The high-visibility national enforcement campaign, Drive Sober or Get Pulled Over, runs from Aug. 14 through Sept. 2. Law enforcement will show zero tolerance for drunken driving. The enforcement is being coupled with increased state and national messages about the dangers of driving impaired to drastically reduce drunken driving.
“Labor Day should be time for friends and family to come together to enjoy the last days of summer,” Geauga County Sheriff Scott Hildenbrand said. “We need commitment from our community members that they’ll keep the streets free of drunk drivers so that everyone can have a safe holiday. This is a campaign to get the message out that drunk driving is illegal and it takes lives. Help us put an end to this senseless behavior.”
Sheriff Hildenbrand said drunken driving isn’t the only risk on the road. He said drug-impaired driving is also an increasing problem on our nation’s roads. If drivers are impaired by any substance – alcohol or drugs – they should not get behind the wheel of a vehicle. “Driving while impaired is illegal, period,” Sheriff Hildenbrand said. “The bottom line is this: If you feel different, you drive different,” he said. “Get high, get a DUI. It’s that simple.”
New group looks to sky
The Geauga Skywatchers Club will hold its inaugural meeting 6:30 p.m. to 7:30 p.m.
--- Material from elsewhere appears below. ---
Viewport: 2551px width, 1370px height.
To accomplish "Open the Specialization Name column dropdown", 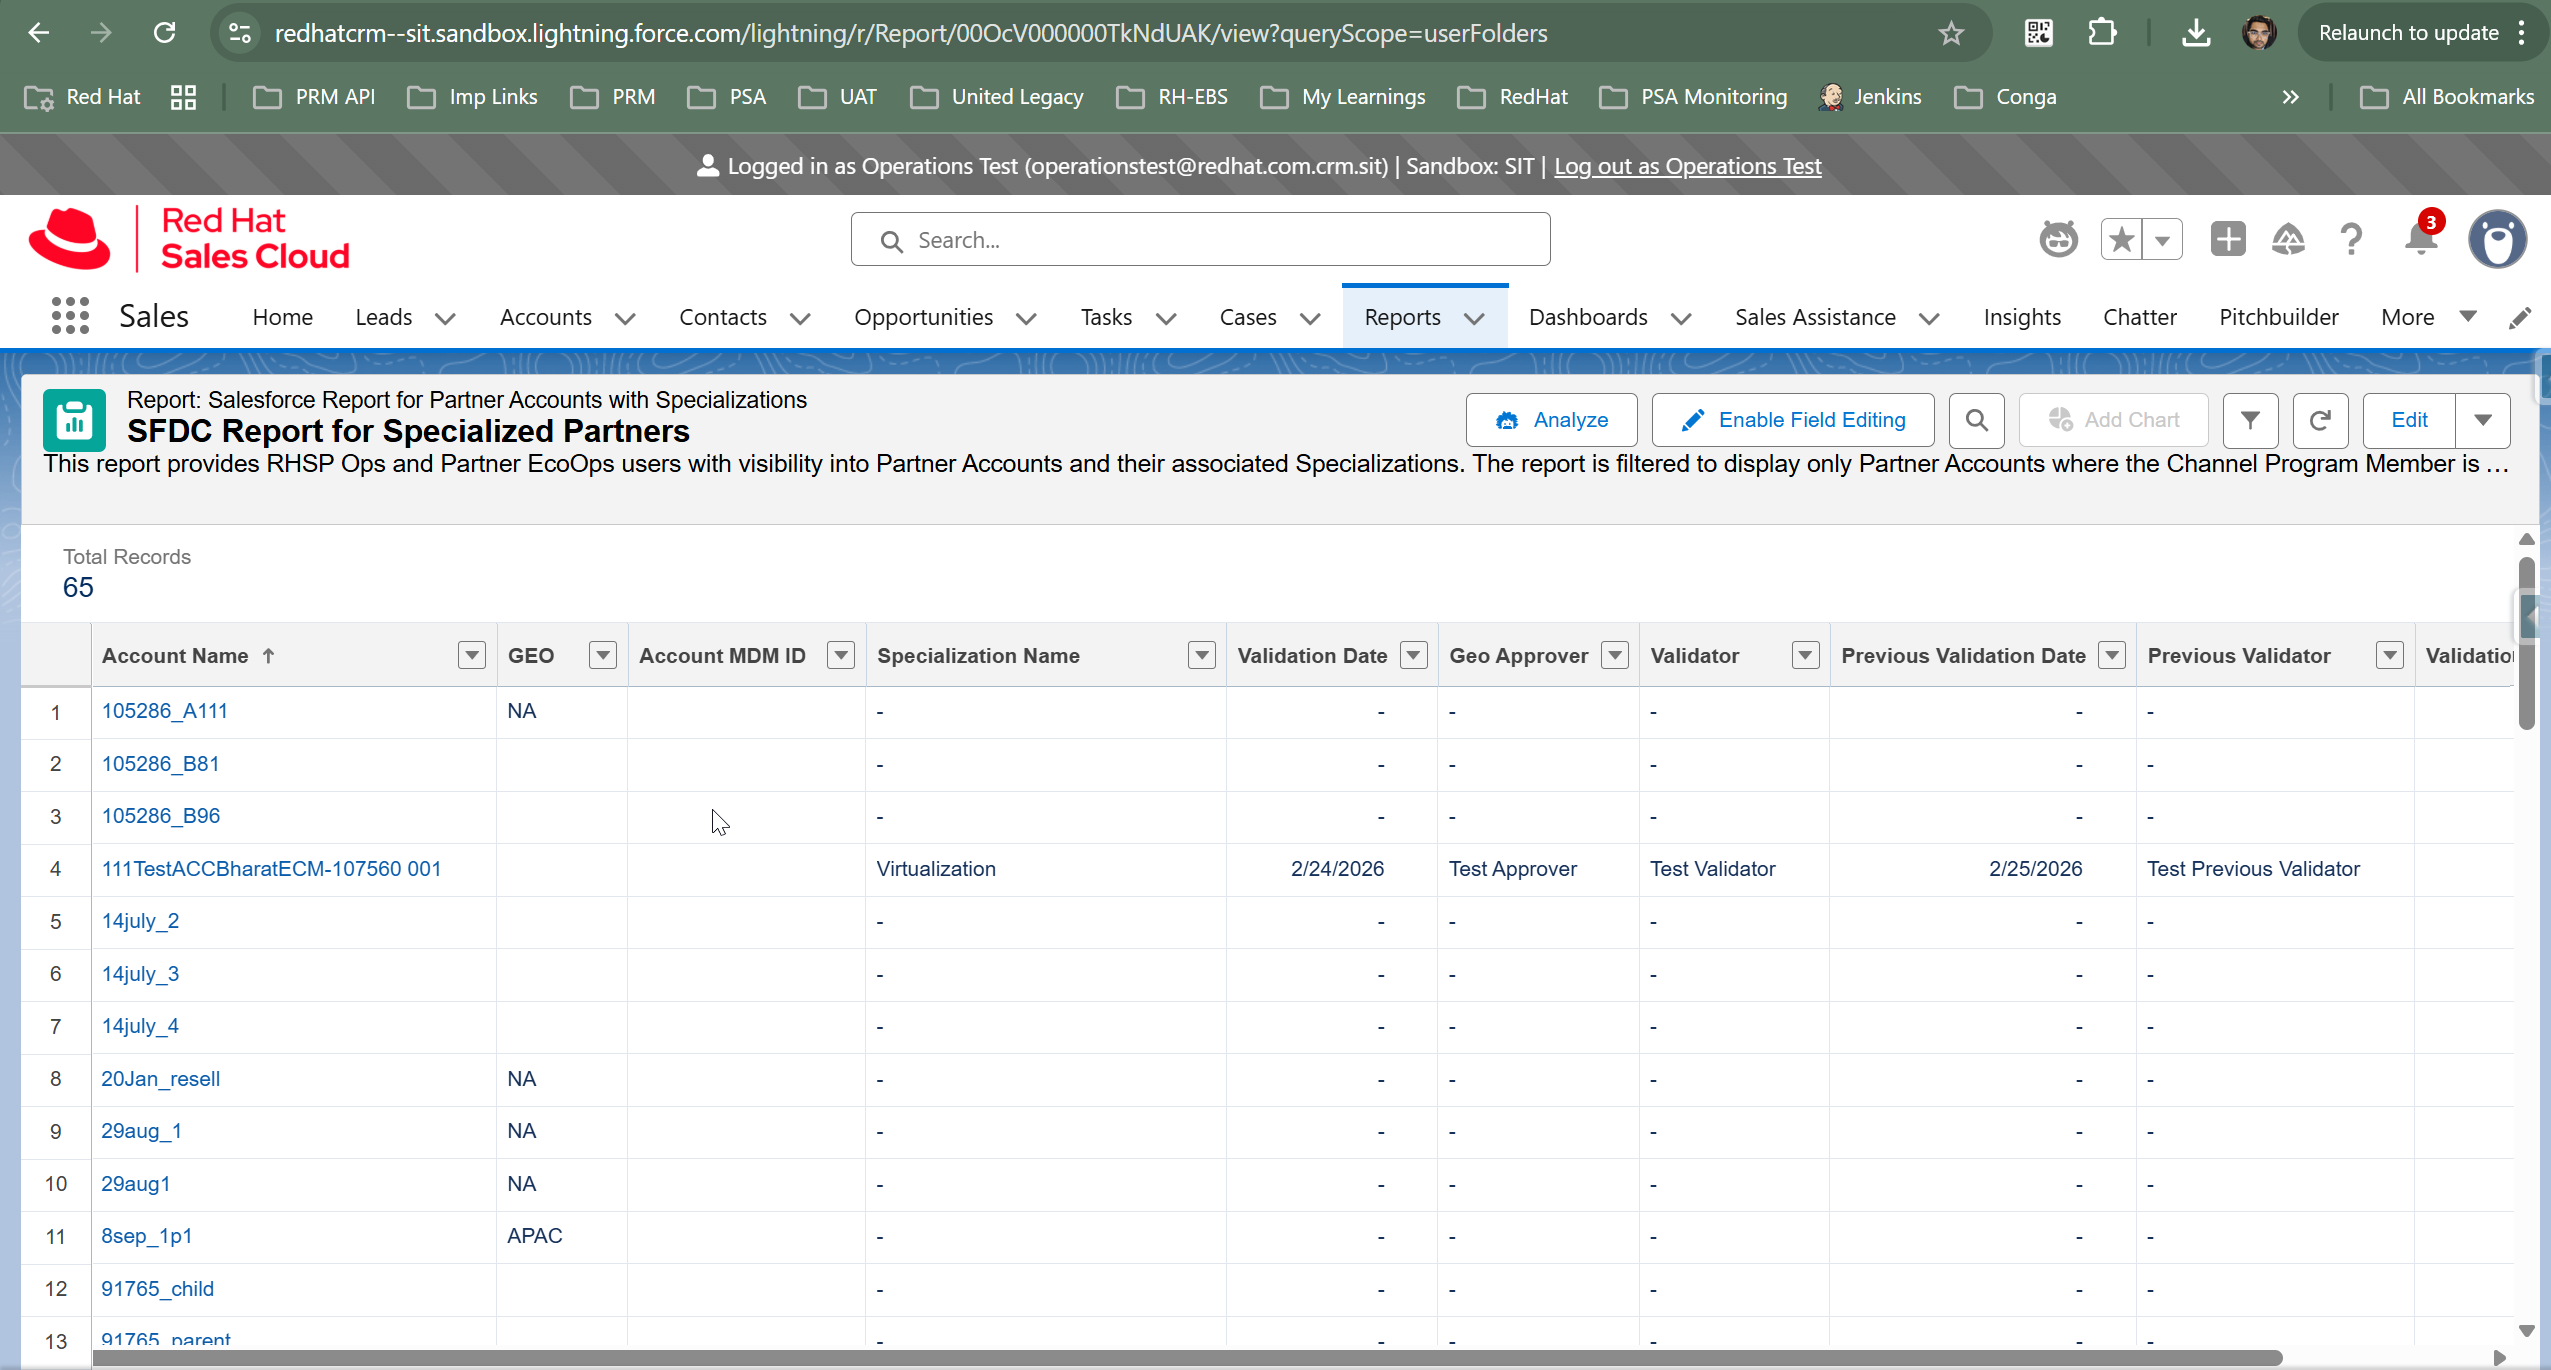I will pyautogui.click(x=1201, y=656).
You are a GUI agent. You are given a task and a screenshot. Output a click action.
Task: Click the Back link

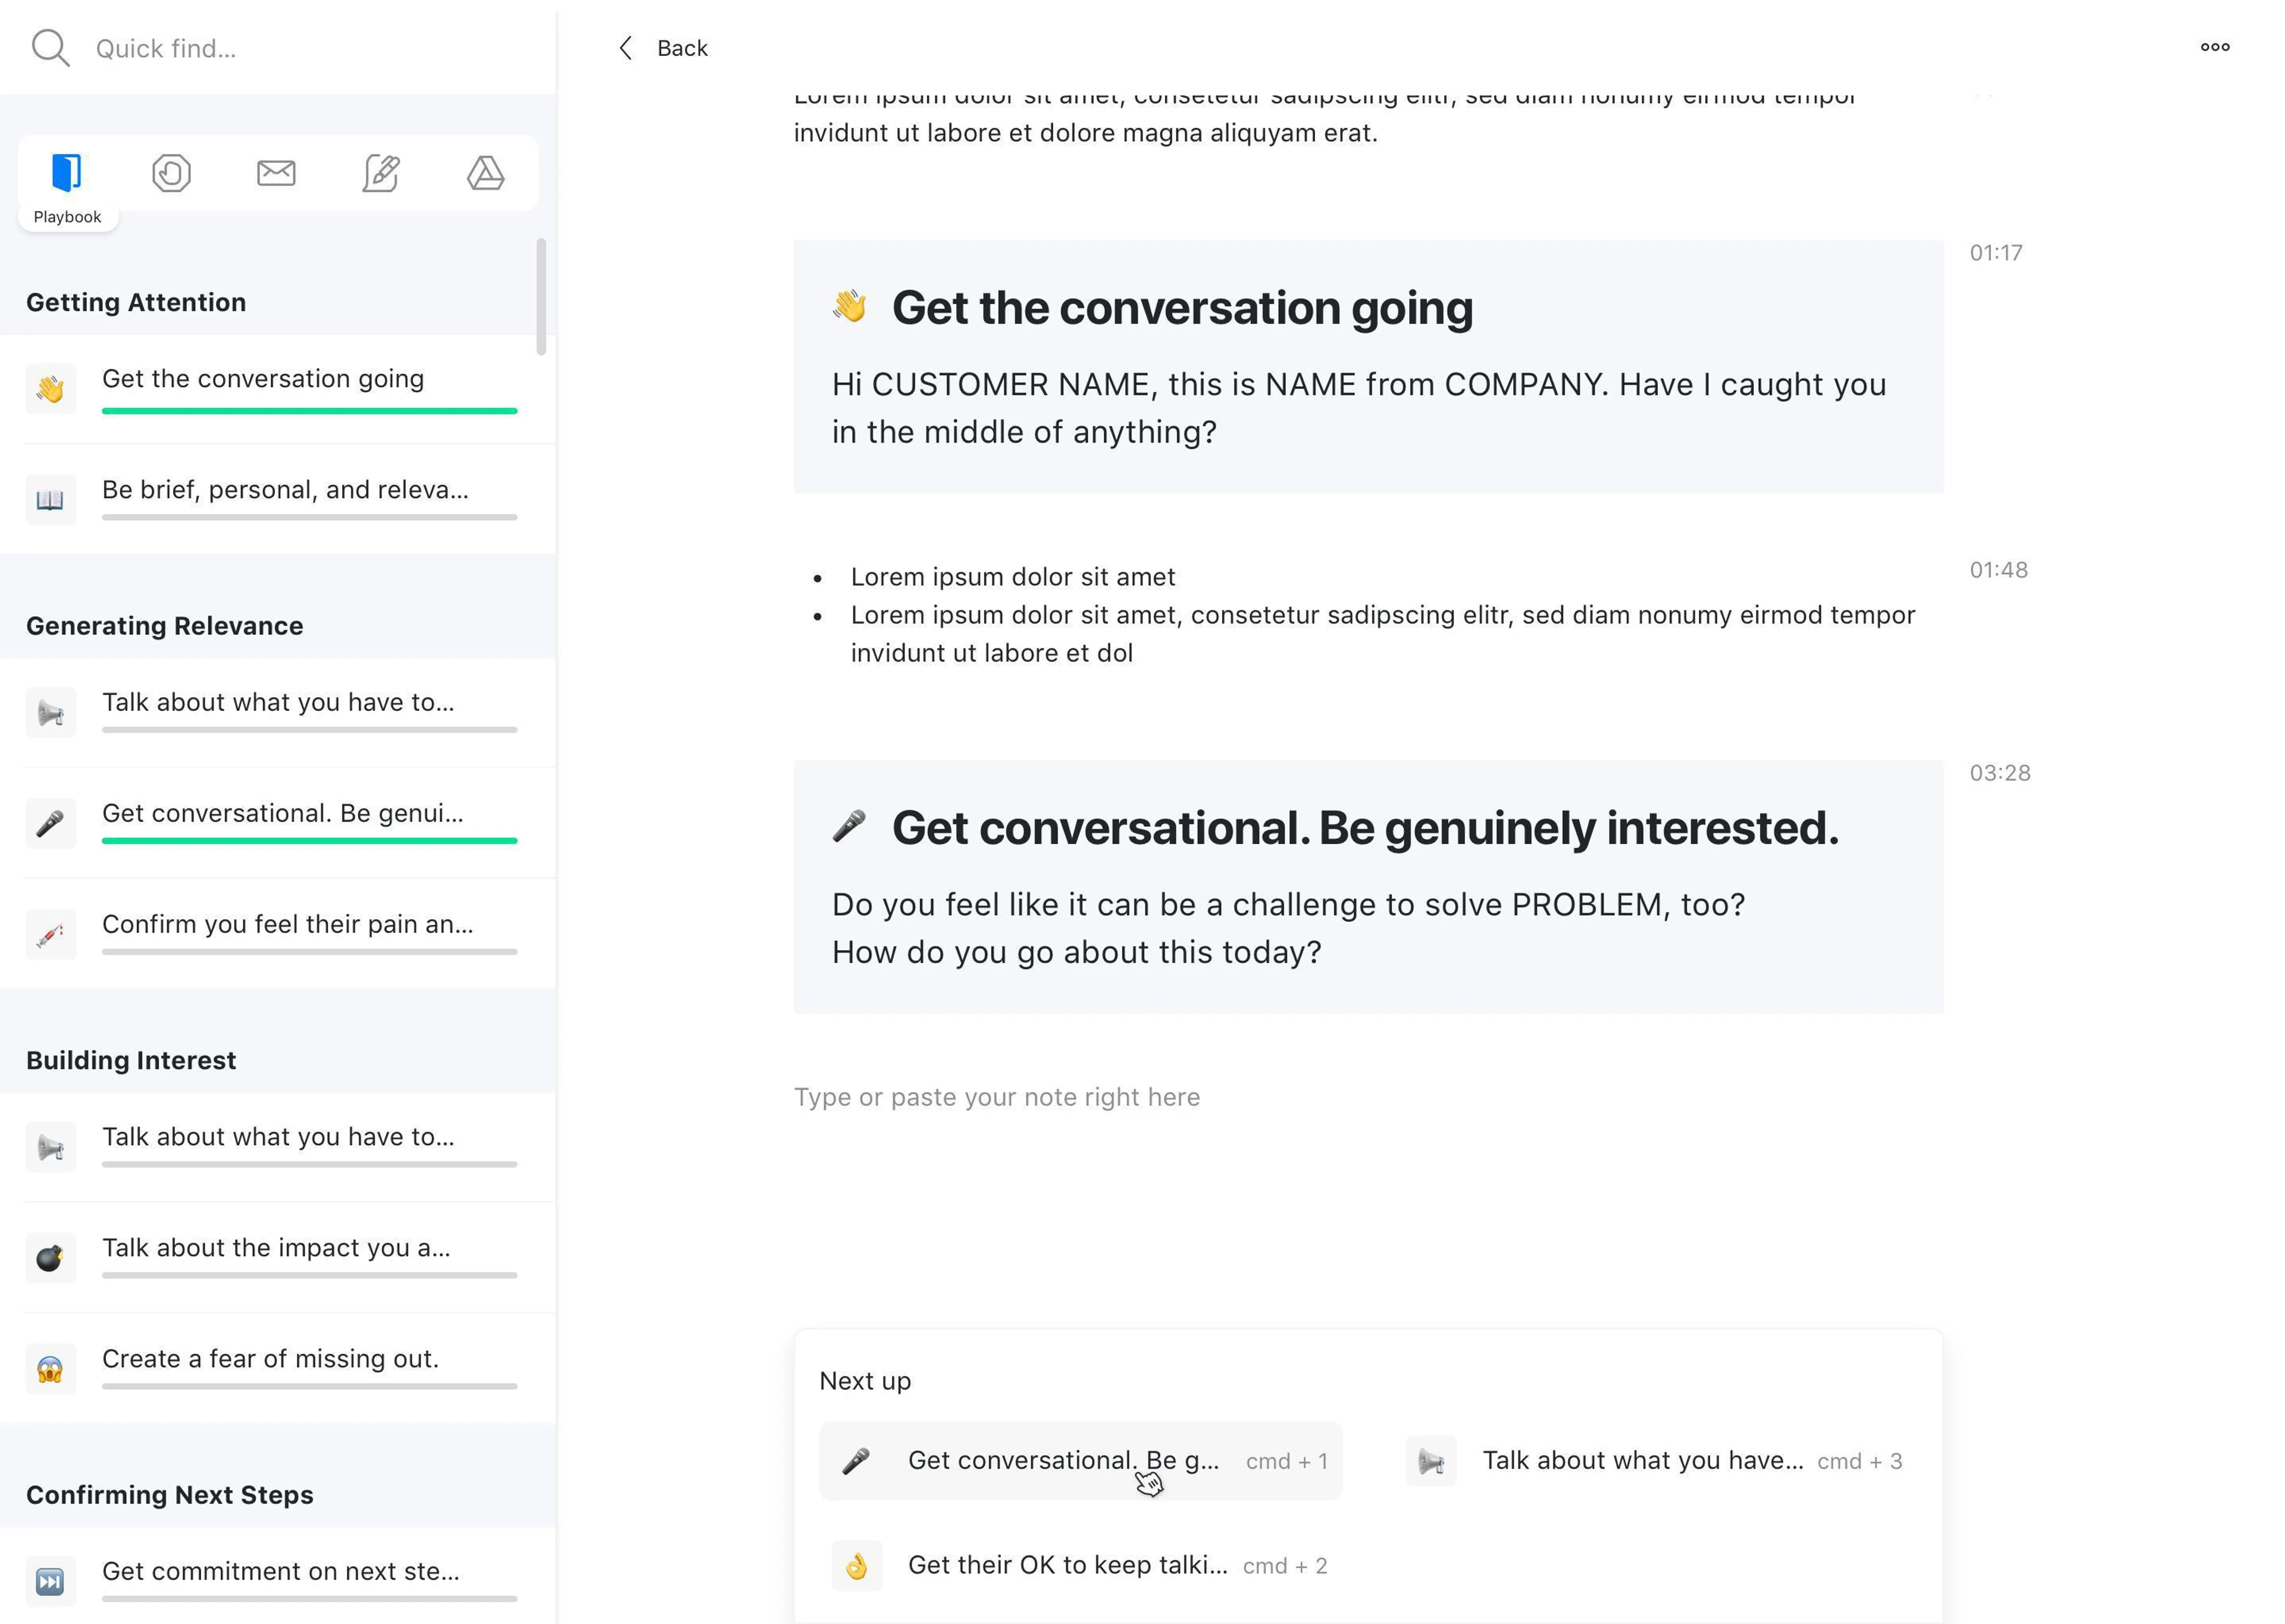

Sept. 9 at the Chardon Branch of the Geauga County Public Library on Chardon Square. The topic of the first meeting will be the scale of the solar system.
The club will feature monthly lectures and astronomy activities directed at a sixth to 12th grade audience. Meetings are open to anyone interested in astronomy. Meetings will be held at various branch locations of the county library, the Burton Public Library and at Observatory Park in Montville Township.
“We explore astronomy with the guidance of local experts and sophisticated equipment available through local organizations,” George Trimble, president of the Chagrin Valley Astronomical Society and one of the club’s organizers, said. “Our goal is to teach the wonders of the solar system and universe while honing skills in mathematics, engineering, optics, observing, reason and critical thinking.”
In addition to using the library locations and resources, the club’s members will have unprecedented group access to the giant telescopes and planetarium at Observatory Park under the tutelage of Chris Mentrek, of the Geauga Park District.